This is the seventh installment of my white paper on why electric distribution cooperatives will be required to operate smart electric distribution grids with fiber optic communications networks. This installment will discuss the emergence of distributed energy resources (DER) and their implications for electric grid operations. They represent both challenges to the current way of doing things, and substantial benefits for operating a more economical, reliable, sustainable electric grid.

The need for smart electric grid stems from:

(1) revolutionary electric utility industry restructuring

(2) New and better information, communications, and network technologies and applications, and, ultimately the emerging Industrial Internet of Things (IIoT)
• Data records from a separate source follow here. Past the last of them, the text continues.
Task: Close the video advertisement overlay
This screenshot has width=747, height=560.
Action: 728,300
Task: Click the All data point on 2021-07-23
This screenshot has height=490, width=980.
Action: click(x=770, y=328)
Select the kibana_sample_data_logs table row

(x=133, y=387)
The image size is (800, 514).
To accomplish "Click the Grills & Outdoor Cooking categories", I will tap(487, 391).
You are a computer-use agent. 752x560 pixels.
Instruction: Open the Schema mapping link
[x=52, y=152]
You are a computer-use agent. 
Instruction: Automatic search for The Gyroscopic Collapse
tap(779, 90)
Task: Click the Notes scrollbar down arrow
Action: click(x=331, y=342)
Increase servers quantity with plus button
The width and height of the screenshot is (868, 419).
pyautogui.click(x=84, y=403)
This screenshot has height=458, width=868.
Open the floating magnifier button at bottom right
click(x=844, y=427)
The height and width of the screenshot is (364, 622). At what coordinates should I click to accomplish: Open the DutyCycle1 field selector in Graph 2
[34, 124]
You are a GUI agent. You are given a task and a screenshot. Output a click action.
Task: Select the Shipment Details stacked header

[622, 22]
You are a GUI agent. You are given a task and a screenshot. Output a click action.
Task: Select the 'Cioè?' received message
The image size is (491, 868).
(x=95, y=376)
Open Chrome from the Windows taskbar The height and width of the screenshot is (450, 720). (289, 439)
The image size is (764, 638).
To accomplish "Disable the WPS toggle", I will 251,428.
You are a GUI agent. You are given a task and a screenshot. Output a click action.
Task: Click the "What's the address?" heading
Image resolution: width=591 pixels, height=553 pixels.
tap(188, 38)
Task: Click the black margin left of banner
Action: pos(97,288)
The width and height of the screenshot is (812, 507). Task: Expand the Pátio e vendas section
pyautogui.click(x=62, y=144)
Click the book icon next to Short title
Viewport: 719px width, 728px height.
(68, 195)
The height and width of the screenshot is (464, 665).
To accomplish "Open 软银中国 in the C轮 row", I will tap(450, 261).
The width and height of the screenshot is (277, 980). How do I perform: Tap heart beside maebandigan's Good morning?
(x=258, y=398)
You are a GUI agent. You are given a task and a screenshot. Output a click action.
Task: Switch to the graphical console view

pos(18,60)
Profound motivations for change in the electric utility industry include: (1) erosion of the legacy electric grid infrastructure and business model, (2) growing public concern about sustainability and climate change, (3) the economic advantages of renewable/sustainable energy resources versus conventional utility generation, and (4) rapidly proliferating distributed energy resources, both real and virtual. Many new things are developing while much of the longstanding grid planning and operations is becoming more complex and challenging.

 

DISTRIBUTED ENERGY RESOURCES (DERs) EMERGE

The legacy electric grid is changing dramatically from it’s century-old, relatively straightforward bulk electric system model to a much more decentralized and complex one. There are already millions of real and virtual energy sources on the electric distribution edges of the grid. This is happening not just on electric utilities’ distribution lines, but even beyond, on the customers’ sides of the meters. These distributed energy resources are growing exponentially even as conventional utility generation fades.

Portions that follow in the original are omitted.